- **WORK REQUIRED**:
Please put the material into a numbered list, beginning at its first line and stopping after the line that contains "Task: Click orange arrow between 理数据 and 定标准". Leave out any blank lines.

- **DATA PROVIDED**:
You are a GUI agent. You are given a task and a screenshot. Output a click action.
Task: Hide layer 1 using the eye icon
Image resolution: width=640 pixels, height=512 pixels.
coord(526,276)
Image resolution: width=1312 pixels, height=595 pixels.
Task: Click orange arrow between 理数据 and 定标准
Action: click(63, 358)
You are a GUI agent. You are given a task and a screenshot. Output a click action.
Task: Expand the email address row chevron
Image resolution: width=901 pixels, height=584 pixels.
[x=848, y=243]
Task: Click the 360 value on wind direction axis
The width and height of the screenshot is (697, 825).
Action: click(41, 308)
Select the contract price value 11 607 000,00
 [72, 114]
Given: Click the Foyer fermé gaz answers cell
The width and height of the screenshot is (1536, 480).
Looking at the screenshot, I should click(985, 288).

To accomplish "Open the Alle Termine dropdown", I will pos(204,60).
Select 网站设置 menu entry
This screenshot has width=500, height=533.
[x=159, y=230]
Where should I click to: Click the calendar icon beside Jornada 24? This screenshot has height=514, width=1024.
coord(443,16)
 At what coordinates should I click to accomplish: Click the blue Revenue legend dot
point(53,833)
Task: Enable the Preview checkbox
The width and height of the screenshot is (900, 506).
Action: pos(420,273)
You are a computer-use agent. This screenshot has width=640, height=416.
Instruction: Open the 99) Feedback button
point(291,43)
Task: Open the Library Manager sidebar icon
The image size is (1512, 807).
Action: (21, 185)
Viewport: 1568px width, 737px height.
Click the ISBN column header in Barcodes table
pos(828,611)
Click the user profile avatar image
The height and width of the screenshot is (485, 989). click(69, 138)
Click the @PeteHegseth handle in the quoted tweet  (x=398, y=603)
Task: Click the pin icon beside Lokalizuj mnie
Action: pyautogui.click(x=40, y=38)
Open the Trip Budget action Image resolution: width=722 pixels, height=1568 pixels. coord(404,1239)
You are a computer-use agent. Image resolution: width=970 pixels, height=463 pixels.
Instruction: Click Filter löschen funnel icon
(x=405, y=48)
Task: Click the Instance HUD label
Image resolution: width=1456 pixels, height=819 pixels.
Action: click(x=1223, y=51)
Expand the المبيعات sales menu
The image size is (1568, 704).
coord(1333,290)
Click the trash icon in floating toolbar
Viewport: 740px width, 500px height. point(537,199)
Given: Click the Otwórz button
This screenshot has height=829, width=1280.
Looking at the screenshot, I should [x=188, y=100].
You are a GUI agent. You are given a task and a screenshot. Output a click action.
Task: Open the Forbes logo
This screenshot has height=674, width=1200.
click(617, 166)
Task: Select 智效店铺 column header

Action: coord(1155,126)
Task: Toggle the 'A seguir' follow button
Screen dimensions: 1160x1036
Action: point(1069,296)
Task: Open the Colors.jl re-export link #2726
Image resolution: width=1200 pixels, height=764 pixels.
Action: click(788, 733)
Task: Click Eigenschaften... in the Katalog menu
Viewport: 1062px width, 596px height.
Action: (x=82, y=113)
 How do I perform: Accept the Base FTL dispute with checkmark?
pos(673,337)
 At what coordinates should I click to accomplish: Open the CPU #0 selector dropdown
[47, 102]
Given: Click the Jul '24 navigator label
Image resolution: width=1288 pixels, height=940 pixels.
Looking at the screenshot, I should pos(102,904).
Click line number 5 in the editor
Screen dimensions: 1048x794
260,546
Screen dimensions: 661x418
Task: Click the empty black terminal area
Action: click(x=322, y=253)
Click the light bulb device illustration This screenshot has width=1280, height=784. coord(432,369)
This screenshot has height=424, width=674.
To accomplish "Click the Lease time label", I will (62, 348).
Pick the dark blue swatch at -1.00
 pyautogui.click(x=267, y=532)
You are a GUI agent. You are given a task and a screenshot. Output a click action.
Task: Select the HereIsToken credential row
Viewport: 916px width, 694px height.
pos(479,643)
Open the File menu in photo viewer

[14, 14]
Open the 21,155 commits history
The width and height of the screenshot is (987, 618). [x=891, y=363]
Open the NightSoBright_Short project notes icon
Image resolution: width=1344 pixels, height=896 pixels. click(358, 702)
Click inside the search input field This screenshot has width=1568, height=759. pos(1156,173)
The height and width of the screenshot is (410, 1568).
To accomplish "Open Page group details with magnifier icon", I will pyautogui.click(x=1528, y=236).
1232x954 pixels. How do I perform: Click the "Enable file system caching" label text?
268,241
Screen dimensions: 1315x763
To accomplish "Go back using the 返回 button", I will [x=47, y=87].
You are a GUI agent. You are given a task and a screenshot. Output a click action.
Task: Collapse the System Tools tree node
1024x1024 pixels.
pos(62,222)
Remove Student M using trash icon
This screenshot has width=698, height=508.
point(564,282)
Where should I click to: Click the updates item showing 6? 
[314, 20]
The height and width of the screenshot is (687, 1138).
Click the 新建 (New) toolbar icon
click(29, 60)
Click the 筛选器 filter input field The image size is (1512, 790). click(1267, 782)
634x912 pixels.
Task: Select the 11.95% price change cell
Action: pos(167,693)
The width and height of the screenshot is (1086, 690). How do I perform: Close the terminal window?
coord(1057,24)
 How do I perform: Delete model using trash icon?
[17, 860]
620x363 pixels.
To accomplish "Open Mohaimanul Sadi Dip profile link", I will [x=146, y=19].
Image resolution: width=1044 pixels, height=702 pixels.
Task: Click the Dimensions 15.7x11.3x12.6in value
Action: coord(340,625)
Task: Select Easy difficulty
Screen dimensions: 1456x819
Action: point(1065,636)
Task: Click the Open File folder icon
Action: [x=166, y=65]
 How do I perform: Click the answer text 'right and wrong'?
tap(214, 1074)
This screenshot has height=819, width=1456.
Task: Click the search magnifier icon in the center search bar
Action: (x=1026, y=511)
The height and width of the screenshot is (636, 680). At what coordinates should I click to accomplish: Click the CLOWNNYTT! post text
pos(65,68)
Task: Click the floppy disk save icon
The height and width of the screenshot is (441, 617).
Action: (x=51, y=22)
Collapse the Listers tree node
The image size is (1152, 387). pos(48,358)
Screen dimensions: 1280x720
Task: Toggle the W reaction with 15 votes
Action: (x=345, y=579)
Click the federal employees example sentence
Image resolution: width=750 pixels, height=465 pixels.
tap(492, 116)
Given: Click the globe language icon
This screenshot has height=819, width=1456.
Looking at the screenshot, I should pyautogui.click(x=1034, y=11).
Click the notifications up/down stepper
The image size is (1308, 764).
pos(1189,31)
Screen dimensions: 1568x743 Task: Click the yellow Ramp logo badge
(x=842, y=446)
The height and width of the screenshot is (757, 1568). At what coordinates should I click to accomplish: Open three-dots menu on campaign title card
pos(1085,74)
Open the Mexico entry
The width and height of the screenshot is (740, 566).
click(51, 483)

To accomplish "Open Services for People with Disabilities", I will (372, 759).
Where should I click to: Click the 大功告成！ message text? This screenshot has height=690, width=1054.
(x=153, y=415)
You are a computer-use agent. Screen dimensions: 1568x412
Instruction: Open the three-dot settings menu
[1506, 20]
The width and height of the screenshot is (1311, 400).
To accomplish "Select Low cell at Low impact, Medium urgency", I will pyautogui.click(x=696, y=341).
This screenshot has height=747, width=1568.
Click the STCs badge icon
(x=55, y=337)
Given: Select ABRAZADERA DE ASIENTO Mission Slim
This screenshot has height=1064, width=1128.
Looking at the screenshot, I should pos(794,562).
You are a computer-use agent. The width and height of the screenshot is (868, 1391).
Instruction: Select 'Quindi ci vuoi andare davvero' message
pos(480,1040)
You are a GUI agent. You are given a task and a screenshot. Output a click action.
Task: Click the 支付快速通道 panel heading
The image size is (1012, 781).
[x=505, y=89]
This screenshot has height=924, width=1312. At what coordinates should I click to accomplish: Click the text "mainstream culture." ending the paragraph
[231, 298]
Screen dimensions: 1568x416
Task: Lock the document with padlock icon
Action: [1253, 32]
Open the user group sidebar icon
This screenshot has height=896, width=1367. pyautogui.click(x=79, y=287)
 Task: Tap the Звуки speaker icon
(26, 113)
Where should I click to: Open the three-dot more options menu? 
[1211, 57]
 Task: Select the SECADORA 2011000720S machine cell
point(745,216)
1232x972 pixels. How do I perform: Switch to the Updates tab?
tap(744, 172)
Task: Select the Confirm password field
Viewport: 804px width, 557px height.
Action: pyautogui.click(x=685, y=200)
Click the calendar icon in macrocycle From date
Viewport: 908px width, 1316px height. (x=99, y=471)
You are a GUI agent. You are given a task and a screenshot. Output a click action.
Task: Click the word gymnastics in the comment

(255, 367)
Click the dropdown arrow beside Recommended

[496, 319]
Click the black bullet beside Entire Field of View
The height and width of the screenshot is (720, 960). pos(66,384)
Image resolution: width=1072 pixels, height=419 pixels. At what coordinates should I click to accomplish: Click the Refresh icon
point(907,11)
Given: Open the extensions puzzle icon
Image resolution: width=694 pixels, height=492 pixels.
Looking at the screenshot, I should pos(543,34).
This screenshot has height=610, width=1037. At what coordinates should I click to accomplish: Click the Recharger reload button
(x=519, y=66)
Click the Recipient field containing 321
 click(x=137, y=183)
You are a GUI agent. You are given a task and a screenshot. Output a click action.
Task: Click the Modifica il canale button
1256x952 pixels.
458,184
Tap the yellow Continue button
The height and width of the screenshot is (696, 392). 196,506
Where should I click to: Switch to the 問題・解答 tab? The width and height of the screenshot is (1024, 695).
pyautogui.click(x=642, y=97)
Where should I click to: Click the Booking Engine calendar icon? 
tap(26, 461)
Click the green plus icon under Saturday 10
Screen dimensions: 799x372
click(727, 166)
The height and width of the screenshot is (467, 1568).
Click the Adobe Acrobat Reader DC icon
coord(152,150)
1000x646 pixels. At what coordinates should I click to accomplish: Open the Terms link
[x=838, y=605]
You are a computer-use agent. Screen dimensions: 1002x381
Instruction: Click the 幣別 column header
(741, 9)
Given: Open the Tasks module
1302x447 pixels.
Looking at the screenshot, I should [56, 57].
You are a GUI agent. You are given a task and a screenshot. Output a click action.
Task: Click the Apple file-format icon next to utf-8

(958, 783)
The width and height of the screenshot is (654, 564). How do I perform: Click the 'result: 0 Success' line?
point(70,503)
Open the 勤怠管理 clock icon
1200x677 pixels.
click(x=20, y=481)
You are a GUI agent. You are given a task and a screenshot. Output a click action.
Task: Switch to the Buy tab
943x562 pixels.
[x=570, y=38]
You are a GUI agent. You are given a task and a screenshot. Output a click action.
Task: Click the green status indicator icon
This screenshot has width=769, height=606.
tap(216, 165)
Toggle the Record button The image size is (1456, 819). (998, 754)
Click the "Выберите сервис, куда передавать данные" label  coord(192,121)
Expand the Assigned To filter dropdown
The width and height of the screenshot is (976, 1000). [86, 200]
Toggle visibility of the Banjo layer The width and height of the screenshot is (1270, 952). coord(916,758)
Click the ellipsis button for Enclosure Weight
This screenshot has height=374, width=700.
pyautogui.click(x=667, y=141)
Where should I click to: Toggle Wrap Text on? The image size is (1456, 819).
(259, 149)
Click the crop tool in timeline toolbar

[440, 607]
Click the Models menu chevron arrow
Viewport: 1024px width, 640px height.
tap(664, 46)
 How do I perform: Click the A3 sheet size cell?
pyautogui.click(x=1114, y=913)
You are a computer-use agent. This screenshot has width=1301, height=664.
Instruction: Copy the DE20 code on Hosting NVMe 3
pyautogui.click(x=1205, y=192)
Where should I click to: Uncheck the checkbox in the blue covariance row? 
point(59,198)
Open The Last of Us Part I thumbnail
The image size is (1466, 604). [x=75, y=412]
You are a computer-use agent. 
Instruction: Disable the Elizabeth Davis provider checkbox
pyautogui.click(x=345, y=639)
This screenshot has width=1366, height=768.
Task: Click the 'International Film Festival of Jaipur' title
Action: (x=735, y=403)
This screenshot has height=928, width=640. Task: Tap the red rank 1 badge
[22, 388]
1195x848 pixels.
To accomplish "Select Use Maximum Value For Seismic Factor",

- **THE REPLY**:
1. You are a GUI agent. You are given a task and a screenshot. Output a click action.
2. Task: Hide layer 1 using the eye icon
3. Image resolution: width=640 pixels, height=512 pixels.
4. coord(526,276)
5. Image resolution: width=1312 pixels, height=595 pixels.
6. Task: Click orange arrow between 理数据 and 定标准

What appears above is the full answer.